The state was able to get away with many of these abuses because, for a long time, the opposition seemed to be on board with them too. The failure to challenge arguments for austerity by successive Labour leaders after the Financial Crisis meant that the widespread abuses of the rights of disabled people and migrants came to be seen as an acceptable price to pay for ‘improving’ the public finances.
After a relatively more progressive interlude under Jeremy Corbyn, Keir Starmer did not simply revert to business as usual – he has set out to prove that the Labour Party would be even more loyal to the coercive arm of the state than the Conservatives. He failed to oppose the government’s Covert Human Intelligence Sources Bill (known as the Spy Cops bill) and the Overseas Operations Bill. In Tribune, Shami Chakrabarti described these pieces of legislation as some of the most ‘dangerous’ attacks on human rights she had seen.
The most recent piece of legislation in this vein—Priti Patel’s Police, Crime, Sentencing and Courts Bill—seeks to impose tougher sentences on those who vandalise statues than those who commit rape. In effect, it is a further step towards criminalising dissent by an authoritarian Conservative Party increasingly comfortable with the overt use of force.
It is a relatively good sign that Labour intends to oppose this today, but utterly remarkable that things had progressed to such a degree in the party’s slide into accepting Tory authoritarianism that it had initially planned to abstain. These are not incidental issues – attacks on civil liberties and political freedoms will come to define this government, and be used to repress social movements for years to come. Opposition to this agenda is the bare minimum we should expect.
But this progress towards overt authoritarianism on behalf of the Tories is not novel – and it is important that the Left recognises this. Capitalism has always reproduced itself through violence, and specifically force utilised in defence of property and power. These trends are obvious in many parts of the Global South, at capitalism’s periphery, where exploitation is harshest – but they are also increasingly visible at its core.
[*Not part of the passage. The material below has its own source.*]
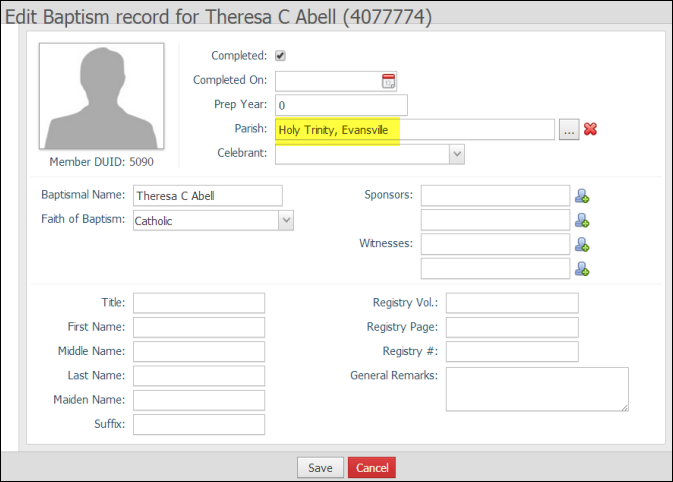Click the Parish field showing Holy Trinity
The height and width of the screenshot is (482, 673).
click(414, 129)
Authoritarian capitalism is not new, but the use of force does is becoming more overt, which is why it is all the more important that the Left exposes and resists the appalling treatment of the most marginalised. What is legitimated at capitalism’s fringes will soon progress to its core. Or, as the late Tony Benn once said, ‘the way a government treats refugees is very instructive because it shows you how they would treat the rest of us if they thought they could get away with it.’